Gradually, major card networks such as Visa and Mastercard took charge of this issue to ensure the security of their transactions. To improve the efficiency of the initial protocol and support the development of mobile applications, these card networks introduced 3D Secure 2 (3DS2) in 2019. This protocol now relies on strong customer authentication (SCA), which requires at least two authentication factors to validate a payment. In 2021, the European PSD2 regulation made strong authentication mandatory for online transactions. As a result, the use of the 3DS2 protocol is now essential, particularly on e-commerce platforms.

Transactions concerned

Strong authentication is normally mandatory for all payments made on the Internet. It is therefore required for merchants and anyone operating a website or application for the sale of goods and services. However, certain transactions are exempt, namely:

• payments of less than €30;
• recurring payments, for example in the context of subscriptions;
• transactions involving a bank domiciled outside the European Union.

The main steps in 3DS payment and authentication

To offer secure payments using the 3DS protocol, merchants must subscribe to the corresponding option with their payment provider.

For their part, users must have activated the 3D Secure service with their financial institution.

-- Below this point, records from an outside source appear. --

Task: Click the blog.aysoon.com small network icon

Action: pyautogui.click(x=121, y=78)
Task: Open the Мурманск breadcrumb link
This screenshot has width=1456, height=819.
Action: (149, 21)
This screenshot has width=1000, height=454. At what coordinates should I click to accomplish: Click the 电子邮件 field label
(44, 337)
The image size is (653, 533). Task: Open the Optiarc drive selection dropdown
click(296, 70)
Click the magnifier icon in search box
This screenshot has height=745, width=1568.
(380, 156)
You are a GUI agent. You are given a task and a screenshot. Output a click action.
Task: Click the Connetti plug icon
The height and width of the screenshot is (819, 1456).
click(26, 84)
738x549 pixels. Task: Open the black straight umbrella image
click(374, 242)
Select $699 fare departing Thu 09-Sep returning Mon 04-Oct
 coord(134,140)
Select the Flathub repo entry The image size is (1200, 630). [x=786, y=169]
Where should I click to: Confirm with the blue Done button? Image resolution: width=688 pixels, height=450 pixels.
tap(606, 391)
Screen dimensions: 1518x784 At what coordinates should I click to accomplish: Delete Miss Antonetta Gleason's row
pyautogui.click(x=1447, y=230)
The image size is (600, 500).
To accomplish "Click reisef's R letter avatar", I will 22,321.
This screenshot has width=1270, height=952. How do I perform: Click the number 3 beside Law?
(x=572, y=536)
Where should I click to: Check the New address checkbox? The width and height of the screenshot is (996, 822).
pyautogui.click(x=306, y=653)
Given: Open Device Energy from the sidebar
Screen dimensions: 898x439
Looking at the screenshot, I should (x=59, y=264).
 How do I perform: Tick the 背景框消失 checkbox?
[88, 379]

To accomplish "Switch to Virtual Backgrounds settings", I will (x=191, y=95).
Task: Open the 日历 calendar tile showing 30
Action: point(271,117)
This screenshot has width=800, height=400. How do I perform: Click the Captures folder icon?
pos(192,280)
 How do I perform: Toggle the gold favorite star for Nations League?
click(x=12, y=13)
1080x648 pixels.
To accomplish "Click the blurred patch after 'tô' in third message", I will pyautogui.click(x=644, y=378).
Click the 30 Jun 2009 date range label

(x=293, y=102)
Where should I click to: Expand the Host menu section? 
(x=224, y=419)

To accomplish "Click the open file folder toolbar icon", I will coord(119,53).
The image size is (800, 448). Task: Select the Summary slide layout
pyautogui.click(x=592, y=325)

On the seller’s website, the use of this system is formalized by a label, displayed at the time of payment. Each card system has its own: Visa Secure, MasterCard Identity Check, American Express SafeKey, etc.

There are two steps to validating the transaction:

1. The buyer enters the information on their payment card on the merchant’s website. This includes their identification number, expiration date and the security code on the back of the card.
2. The transaction is validated on the financial institution’s mobile app. This is a new feature integrated into the 3D Secure 2 protocol. Previously, entering a one-time code sent by text message was sufficient. Now, the buyer must authenticate themselves on their payment app by clicking on a notification sent by the card issuer. Depending on the financial institution and the smartphone used, biometric identification may also be offered to further secure the transaction.

3D Secure: Advantages of the protection system

Despite some complexities and a long adoption period, the 3DS authentication system has become part of consumers’ habits. Here are its main advantages

Payment security and fraud prevention

By requiring the use of a reliable authentication system, the 3D Secure protocol secures online transactions. Similarly, merchants reduce their risk of non-payment due to credit card fraud.

Compliance with PSD2 rules

The European PSD2 directive requires the use of a strong authentication system to validate online transactions. 3D Secure enables these requirements to be met.

A mark of trust for websites and apps

Many consumers are concerned about the security of their online payments. Just like the https protocol, offering a transaction secured by 3DS helps to reassure customers. A website or application that does not offer this feature may therefore appear unreliable.

Why choose Treezor’s 3DS solution? 

Treezor offers a secure and robust option that is compatible with many mobile and web technologies, enabling it to provide the most suitable solution for each of its customers to optimize the user experience.

Treezor strongly encourages biometric authentication, which allows the cardholder to confirm their identity using their fingerprint or facial recognition. In order for this solution to be offered, the cardholder’s cell phone must have one of these authentication features.

This second system significantly enhances payment security by reducing the risk of fraud, as some scammers also resort to phone hacking to collect information received by text message.

Biometric data, being intrinsically linked to each individual on a physical level, is considerably more difficult to capture, thus offering an increased level of security during authentication processes. Despite its personal nature, Treezor is able to store and manage this data securely, thereby preserving its integrity.